The suggested pronunciations, on this page and on other pages, are primarily put forward to assist those who hear with internal ears as they read.

There are many collectors from different countries whose intonations and accents would be different.

Jean Marie Cadiou writes, "When I say "Xylophanes" in English I pronounce it something like "Zailophanees", with the emphasis on the "o". The French pronounce it differently, something like "Kzeelophaness" with no emphasis, and the Germans yet in a different way..."

In Greek myth, Phanes is the golden winged Primordial Being who was hatched from the shining Cosmic Egg that was the source of the universe. He personifies light emerging from chaos.

"Xylo" is the Greek word for wood.

The specimen type for the genus Xylophanes is Xylophanes anubus.
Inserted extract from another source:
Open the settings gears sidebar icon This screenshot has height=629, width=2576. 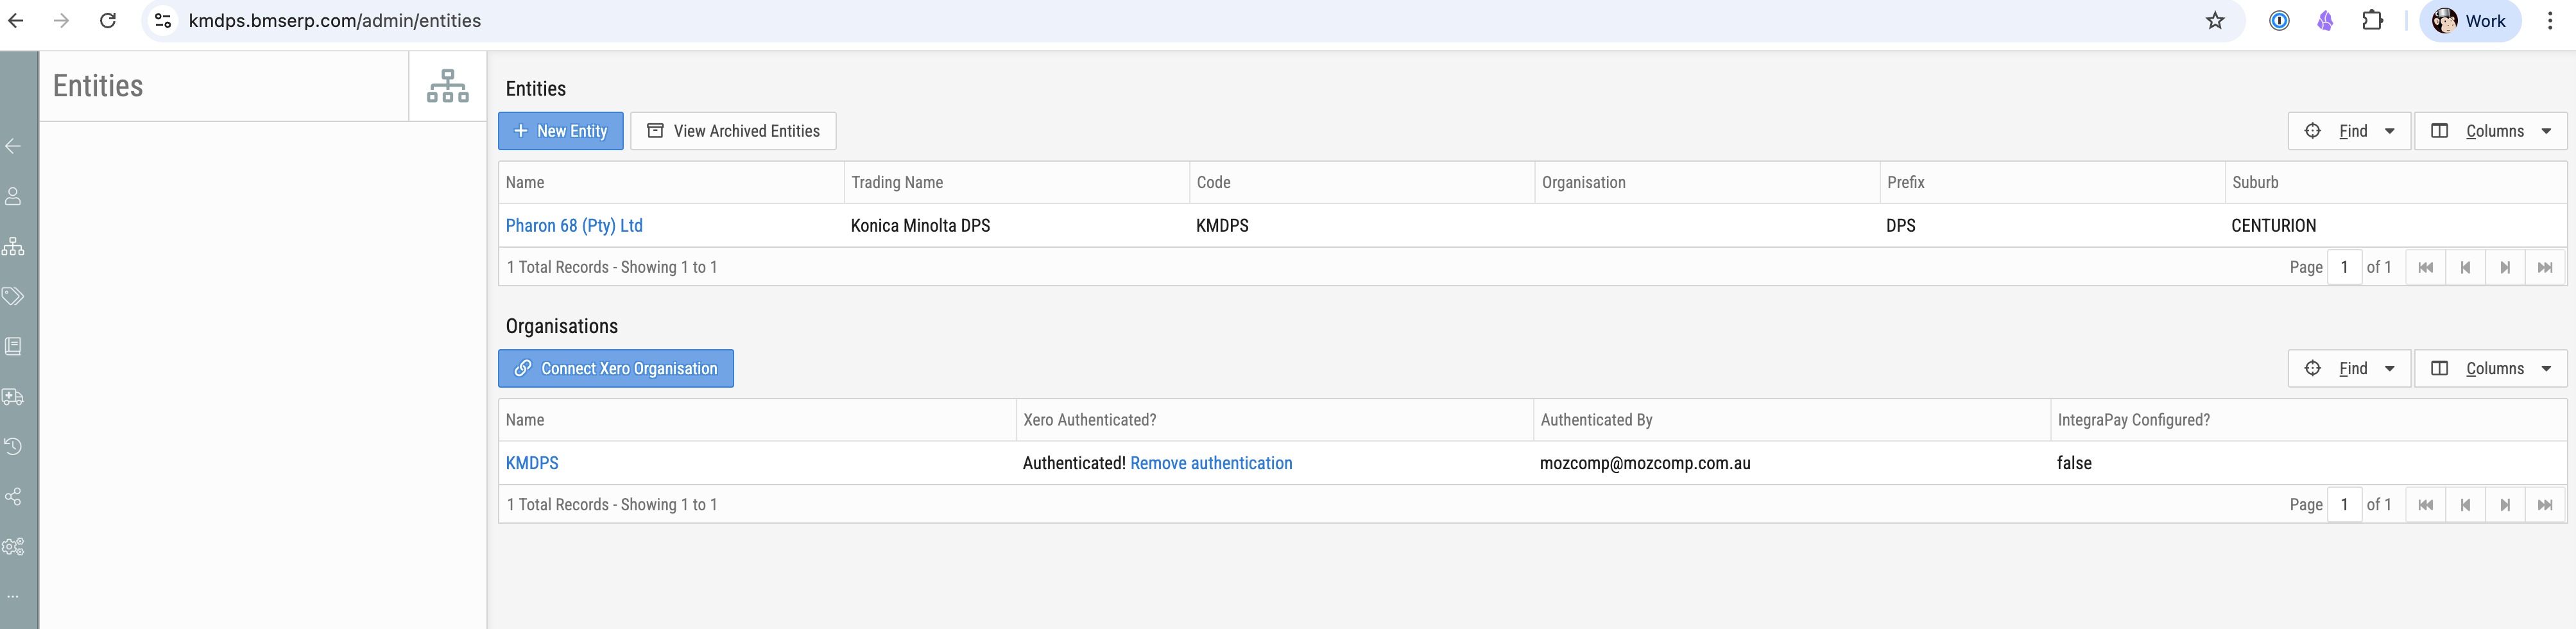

Perhaps ? when Hubner examined this species, the yellow-orange and brown tones of the forewings suggested wings of wood.

Jean Marie Cadiou writes, X. kiefferi is named after my good friend Pierre Kieffer, from Metz, France. He is a butterfly enthusiast, and gave me the first known specimen of this species. Suggested pronunciation is 'kee-fer-ai', unless you prefer to describe it as 'kee-fur-ai'."

Jean Marie's "ai" and my "eye" are pronounced the same.